## Exercise brief
Nothing but the lines below between the line holding "Where should I click to: Dismiss" and the line holding "Collapse the HAOS row details", inclusive, should appear in the answer, each set down exactly.

Dataset records START

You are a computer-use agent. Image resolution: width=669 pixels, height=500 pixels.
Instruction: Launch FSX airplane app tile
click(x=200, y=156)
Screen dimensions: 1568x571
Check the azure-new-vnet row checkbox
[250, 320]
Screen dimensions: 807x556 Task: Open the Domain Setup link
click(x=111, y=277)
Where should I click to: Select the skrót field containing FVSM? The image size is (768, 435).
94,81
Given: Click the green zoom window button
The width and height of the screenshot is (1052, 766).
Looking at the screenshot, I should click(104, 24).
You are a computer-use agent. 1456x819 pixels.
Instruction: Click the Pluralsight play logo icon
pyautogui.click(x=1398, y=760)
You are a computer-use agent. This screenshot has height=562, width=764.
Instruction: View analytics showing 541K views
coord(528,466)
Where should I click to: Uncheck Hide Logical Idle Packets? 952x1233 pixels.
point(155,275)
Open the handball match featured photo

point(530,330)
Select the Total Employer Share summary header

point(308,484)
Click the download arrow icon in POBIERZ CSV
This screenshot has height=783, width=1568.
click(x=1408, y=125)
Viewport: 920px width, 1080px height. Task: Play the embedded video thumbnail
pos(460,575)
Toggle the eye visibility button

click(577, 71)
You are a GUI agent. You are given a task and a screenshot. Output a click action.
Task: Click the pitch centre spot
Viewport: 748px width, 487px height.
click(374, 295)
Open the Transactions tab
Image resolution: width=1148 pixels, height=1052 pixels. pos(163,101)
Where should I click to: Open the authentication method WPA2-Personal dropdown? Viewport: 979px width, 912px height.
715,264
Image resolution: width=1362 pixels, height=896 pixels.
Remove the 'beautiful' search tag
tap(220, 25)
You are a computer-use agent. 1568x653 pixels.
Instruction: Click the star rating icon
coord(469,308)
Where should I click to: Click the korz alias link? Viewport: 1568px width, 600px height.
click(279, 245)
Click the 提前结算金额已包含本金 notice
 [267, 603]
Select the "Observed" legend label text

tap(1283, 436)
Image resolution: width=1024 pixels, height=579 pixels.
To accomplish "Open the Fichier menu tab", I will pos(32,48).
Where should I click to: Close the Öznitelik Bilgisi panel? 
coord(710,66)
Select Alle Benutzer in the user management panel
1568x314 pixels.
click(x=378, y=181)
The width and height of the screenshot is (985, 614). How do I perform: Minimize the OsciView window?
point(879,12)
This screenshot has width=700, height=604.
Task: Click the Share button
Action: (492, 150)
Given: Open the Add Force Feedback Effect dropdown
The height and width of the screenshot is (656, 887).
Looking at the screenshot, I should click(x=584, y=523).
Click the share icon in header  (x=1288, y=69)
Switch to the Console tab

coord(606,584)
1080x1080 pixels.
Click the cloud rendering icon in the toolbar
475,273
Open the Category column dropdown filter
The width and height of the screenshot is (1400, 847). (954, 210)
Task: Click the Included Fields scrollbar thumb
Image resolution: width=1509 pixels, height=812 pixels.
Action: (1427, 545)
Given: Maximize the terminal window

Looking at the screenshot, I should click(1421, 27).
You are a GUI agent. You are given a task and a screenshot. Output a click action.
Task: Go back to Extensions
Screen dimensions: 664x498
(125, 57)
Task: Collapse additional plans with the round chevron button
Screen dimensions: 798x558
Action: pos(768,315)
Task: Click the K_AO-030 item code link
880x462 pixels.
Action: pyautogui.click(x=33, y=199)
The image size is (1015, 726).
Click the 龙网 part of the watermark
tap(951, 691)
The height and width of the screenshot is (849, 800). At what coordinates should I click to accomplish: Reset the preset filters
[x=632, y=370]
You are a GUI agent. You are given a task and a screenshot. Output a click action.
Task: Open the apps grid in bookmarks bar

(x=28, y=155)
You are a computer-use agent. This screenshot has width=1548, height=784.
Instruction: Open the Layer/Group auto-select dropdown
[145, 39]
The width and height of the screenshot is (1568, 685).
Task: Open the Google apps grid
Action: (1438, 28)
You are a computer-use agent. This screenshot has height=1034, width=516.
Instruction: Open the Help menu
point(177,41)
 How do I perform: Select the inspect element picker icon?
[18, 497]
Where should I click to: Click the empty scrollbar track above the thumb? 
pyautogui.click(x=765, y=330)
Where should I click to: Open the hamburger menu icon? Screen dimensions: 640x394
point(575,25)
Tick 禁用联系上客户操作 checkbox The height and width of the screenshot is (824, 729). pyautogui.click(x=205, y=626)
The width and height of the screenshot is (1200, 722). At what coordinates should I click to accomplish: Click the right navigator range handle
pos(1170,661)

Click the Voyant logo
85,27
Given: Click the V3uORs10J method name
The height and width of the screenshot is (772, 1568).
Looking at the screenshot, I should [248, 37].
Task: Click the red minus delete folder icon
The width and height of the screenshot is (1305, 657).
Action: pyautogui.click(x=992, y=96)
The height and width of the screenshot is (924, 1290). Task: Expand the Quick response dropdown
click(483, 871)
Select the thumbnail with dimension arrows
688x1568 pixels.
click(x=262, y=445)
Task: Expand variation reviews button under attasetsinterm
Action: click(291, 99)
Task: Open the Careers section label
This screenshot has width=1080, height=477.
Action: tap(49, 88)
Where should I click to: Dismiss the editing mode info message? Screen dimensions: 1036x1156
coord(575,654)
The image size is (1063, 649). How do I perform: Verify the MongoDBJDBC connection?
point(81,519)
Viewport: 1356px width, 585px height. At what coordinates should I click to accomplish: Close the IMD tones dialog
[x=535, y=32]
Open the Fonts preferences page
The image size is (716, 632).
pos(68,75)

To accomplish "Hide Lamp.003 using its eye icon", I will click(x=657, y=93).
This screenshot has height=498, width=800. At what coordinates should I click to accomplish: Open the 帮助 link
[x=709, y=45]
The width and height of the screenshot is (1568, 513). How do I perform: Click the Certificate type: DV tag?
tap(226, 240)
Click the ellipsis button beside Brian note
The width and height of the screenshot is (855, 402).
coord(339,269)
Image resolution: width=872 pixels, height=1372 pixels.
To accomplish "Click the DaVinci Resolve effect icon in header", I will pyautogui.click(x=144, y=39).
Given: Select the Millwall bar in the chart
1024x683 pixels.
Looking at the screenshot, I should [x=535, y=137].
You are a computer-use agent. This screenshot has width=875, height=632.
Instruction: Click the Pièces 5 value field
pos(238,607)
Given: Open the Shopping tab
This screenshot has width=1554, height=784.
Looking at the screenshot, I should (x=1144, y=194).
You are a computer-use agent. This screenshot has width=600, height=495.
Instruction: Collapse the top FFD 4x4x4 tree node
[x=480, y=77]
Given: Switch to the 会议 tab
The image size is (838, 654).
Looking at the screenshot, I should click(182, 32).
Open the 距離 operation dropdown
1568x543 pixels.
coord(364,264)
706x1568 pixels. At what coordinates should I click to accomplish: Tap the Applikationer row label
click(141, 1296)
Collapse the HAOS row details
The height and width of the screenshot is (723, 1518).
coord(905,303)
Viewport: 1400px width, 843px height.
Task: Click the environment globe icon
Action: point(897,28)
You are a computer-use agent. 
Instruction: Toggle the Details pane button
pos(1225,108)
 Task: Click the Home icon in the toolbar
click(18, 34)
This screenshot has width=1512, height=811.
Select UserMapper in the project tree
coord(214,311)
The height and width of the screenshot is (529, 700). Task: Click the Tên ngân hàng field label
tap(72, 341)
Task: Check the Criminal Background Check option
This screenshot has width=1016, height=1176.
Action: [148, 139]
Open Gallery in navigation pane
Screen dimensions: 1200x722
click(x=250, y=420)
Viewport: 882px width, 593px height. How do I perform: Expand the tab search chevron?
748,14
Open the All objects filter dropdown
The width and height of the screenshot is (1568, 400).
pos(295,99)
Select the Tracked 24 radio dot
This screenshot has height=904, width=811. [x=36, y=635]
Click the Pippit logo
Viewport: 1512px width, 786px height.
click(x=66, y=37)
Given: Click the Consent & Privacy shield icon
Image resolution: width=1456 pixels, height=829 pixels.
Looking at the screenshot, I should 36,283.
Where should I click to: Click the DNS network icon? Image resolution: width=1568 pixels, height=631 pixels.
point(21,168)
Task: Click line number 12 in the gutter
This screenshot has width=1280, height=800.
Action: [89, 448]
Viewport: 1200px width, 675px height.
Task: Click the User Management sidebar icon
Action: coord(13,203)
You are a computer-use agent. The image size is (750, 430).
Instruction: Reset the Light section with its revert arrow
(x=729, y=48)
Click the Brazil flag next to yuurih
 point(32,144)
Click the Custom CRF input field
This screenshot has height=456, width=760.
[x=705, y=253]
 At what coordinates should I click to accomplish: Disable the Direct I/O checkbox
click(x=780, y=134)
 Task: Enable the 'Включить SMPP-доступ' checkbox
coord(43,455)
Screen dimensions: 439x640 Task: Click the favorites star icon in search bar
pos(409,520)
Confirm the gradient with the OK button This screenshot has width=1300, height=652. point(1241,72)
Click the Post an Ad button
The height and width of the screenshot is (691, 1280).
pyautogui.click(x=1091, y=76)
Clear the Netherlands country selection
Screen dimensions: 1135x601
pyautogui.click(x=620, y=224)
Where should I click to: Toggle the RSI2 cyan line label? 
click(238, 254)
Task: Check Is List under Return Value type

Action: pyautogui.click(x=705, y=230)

Dataset records END

## Output of the task
Where should I click to: Dismiss the editing mode info message? Screen dimensions: 1036x1156
coord(575,654)
The image size is (1063, 649). How do I perform: Verify the MongoDBJDBC connection?
point(81,519)
Viewport: 1356px width, 585px height. At what coordinates should I click to accomplish: Close the IMD tones dialog
[x=535, y=32]
Open the Fonts preferences page
The image size is (716, 632).
pos(68,75)

To accomplish "Hide Lamp.003 using its eye icon", I will click(x=657, y=93).
This screenshot has height=498, width=800. At what coordinates should I click to accomplish: Open the 帮助 link
[x=709, y=45]
The width and height of the screenshot is (1568, 513). How do I perform: Click the Certificate type: DV tag?
tap(226, 240)
Click the ellipsis button beside Brian note
The width and height of the screenshot is (855, 402).
coord(339,269)
Image resolution: width=872 pixels, height=1372 pixels.
To accomplish "Click the DaVinci Resolve effect icon in header", I will pyautogui.click(x=144, y=39).
Given: Select the Millwall bar in the chart
1024x683 pixels.
Looking at the screenshot, I should [x=535, y=137].
You are a computer-use agent. This screenshot has width=875, height=632.
Instruction: Click the Pièces 5 value field
pos(238,607)
Given: Open the Shopping tab
This screenshot has width=1554, height=784.
Looking at the screenshot, I should (x=1144, y=194).
You are a computer-use agent. This screenshot has width=600, height=495.
Instruction: Collapse the top FFD 4x4x4 tree node
[x=480, y=77]
Given: Switch to the 会议 tab
The image size is (838, 654).
Looking at the screenshot, I should click(182, 32).
Open the 距離 operation dropdown
1568x543 pixels.
coord(364,264)
706x1568 pixels. At what coordinates should I click to accomplish: Tap the Applikationer row label
click(141, 1296)
Collapse the HAOS row details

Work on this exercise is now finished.